Para Paulo Lotufo, professor de
epidemiologia da USP, o distanciamento social se mostrou
eficaz em diversos países, incluindo o Brasil. “Veja na cidade de São Paulo.
Conseguimos ter um número de mortos bem abaixo de outros locais. Em Manaus foi
uma catástrofe.”
O presidente Jair Bolsonaro entrou em
conflito com dois ministros da Saúde durante a pandemia por divergências, entre
outros pontos, sobre a adoção de quarentenas. Em 16 de abril, Luiz Henrique Mandetta (DEM) foi
demitido. Em 15 de maio, Nelson
Teich pediu para sair da pasta. “Vamos enfrentar o vírus.
Vai chegar, vai passar. Infelizmente algumas mortes terão. Paciência, acontece,
e vamos tocar o barco. As consequências, depois dessas medidas equivocadas, vão
ser muito mais danosas do que o próprio vírus”, disse Bolsonaro à TV Band em 27
de março.
Depois, o ministério foi interinamente
para Pazuello. Sob a gestão do militar, técnicos do ministério deixaram de
ressaltar o benefício do distanciamento social. Questionado em 1.º de julho se
a aceleração de casos no País tem relação com a flexibilização de quarentenas,
o secretário de Vigilância em Saúde, Arnaldo Correia, esquivou-se. “Não posso
afirmar que este aumento tem relação direta com a decisão do gestor local.”

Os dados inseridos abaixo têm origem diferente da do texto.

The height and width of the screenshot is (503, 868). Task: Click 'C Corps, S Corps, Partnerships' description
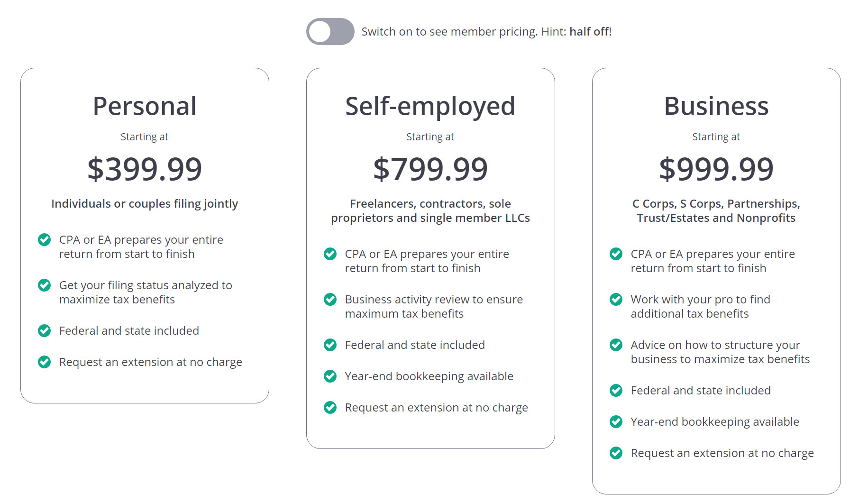point(716,211)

Para Lotufo, criou-se uma corrente de
negacionismo sobre a pandemia no Brasil. “Tenho a impressão de que a coisa no
Ministério da Saúde é totalmente no estilo militar. Esse tipo de conselho (o
COE), não dão a mínima importância.”
Criado no começo de fevereiro, o COE
serve para “planejar, organizar, coordenar e controlar” a resposta à covid-19
no Brasil. Além disso, deve encaminhar ao Ministério da Saúde relatórios
técnicos sobre a pandemia e ações que estão sendo tomadas. As reuniões são
feitas entre secretários do Ministério da Saúde, representantes de Estados e
municípios e gestores de órgãos que lidam com a pandemia, como a Agência
Nacional de Vigilância Sanitária (Anvisa). A composição de cada encontro varia.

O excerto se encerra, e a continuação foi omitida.